Russia: Continuity and Change

Why do we study Russia? What makes this country important, and in some ways distinct, in a global world today? Who are Russians as a people, and how has Russia developed as a state? In Part I of the book we will describe Russia as a country, briefly review its government and policies, and then turn to its rich history. We will first review the development of the Russian state from its foundations to the end of the Russian Empire in 1917. Then we will learn about the Soviet Union, the first sovereign state in the world that was built on the communist ideology. After that, we will study the reasons why the Soviet Union imploded and how this affected the process of difficult social, political, and economic transitions that followed.

1 Studying Russian Government and Politics

Russia, officially known as the Russian Federation, is a major global power with vast natural resources, a strong military, a large nuclear arsenal, an educated population, and significant economic capacity. A country with a rich history and traditions, Russia is now defining its role and status in the 21st-century world. Its journey to this point, to the country’s potential prosperity and stability, has so far been difficult and contradictory.

WHY WE STUDY RUSSIA

Today, Russia no longer has food shortages, but the country’s economic inequality is staggering. The roads are paved in big cities where supermarkets are plenty, but the countryside is struggling. Russia seeks international peace and global stability, yet its government constantly perpetuates in its people a belief in growing foreign threats against it. Russian people enjoy some political freedom, but in many areas, their civil liberties are seriously limited. Russia embraces democracy in some areas of life yet has increasingly turned to authoritarianism in others.
Russia today is a constant newsmaker. Many strategic decisions taken by its leaders domestically and internationally may appear perplexing to an average observer. However—and this is one of many reasons why we study Russia—behind Russia’s policies, there is a complex strategy based on a comprehensive yet contradictory vision of today’s world. Russia’s actions during the first two decades of the 21st century have caused serious concerns in many countries, especially in the West. What are Russia’s strategic long-term goals? What does Russia want as an international player? Is Russia a partner or a foe to the West? Do people—in the United States, Canada, the United Kingdom, Japan, Germany, and elsewhere—have to embrace Russia and its policies? Is cooperation with Russia a better alternative than confrontation? These questions need serious and informed answers.
Russian leaders can immediately change some elements of their country’s complex strategy, but the most essential ones are likely to remain the same for some time.

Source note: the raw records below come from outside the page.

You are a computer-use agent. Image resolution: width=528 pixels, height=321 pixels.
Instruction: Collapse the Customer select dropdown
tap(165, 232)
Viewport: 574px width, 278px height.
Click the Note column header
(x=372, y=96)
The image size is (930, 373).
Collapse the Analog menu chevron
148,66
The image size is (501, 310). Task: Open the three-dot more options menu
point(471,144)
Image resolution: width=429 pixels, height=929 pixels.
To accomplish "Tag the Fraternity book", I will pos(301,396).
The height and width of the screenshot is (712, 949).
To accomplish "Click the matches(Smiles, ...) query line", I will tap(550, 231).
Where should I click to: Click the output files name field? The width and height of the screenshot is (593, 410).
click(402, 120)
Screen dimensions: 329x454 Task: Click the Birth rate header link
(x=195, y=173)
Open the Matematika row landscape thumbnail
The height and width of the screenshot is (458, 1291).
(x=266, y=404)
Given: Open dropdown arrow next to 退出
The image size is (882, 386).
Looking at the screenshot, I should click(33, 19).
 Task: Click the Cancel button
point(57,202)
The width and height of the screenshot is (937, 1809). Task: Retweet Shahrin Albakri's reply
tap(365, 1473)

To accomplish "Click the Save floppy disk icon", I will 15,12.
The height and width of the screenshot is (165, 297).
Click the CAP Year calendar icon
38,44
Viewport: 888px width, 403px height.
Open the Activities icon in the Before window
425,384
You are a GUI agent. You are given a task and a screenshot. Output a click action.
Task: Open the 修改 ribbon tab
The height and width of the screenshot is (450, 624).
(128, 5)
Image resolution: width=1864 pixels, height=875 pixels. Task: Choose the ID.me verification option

For any person who studies politics and international relations, for a future diplomat, journalist, entrepreneur, educator, officer, analyst, or policymaker, it is essential to learn about, understand, and correctly interpret Russia’s strategies and specific policies based on the country’s previous actions. Therefore, we need to better learn about Russia’s rich history, better assess its current potentials and weaknesses, and better analyze the motivations of its leaders.
Today and for the past three decades, Russia has presented itself as a fascinating case of democratic transition and seemingly difficult and unsuccessful experiments with liberal values and transparent governance. The country’s ineffective embracing of democracy serves as a teachable moment in history. It poses many questions, including the difficult ones, such as, “Are some countries like Russia simply not ready for democracy? Or, are we maybe too quick to judge Russia’s experiences?” Russia’s historic experiences and today’s practices are also very important in our studies of federalism and its opportunities and limitations in a multiethnic state. The country’s federal model is vital for our understanding of national identity and nationalism, especially in today’s world when more governments are turning to populism to set their domestic and foreign policies. Russia’s experiments with the free market and capitalism can help us to learn more about the nature of the sources of countries’ economic growth and the role of natural resources, as well as about inequality and injustice.
In the light of the many problems that have surfaced in the past 20 years in the relations between Russia and the West, several important tasks for foreign policy, defense, and security decision makers in the West will likely remain. Among them will be monitoring Russia’s international actions; assessing Russia’s economic capabilities and its global energy policies; assessing Russia’s military capabilities; and checking Russia’s ambitions and actions in various regions. It will also be important to seek means of productive cooperation in several key areas, including conflict resolution, nuclear security, and counterterrorism.
Our understanding of the political, social, and economic developments in Russia and our study of Russian domestic and foreign policies should help in developing effective bilateral relations between Russia and other countries, including, but not limited to, the United States, Canada, the United Kingdom, China, South Korea, Brazil, and India, and with the European Union. Knowing more about better forecasting Russian policies should also facilitate the effectiveness of many international organizations and nongovernment groups. This should help, hopefully, in preserving and building a more secure, stable, and prosperous world (Box 1.1) (Map 1.1).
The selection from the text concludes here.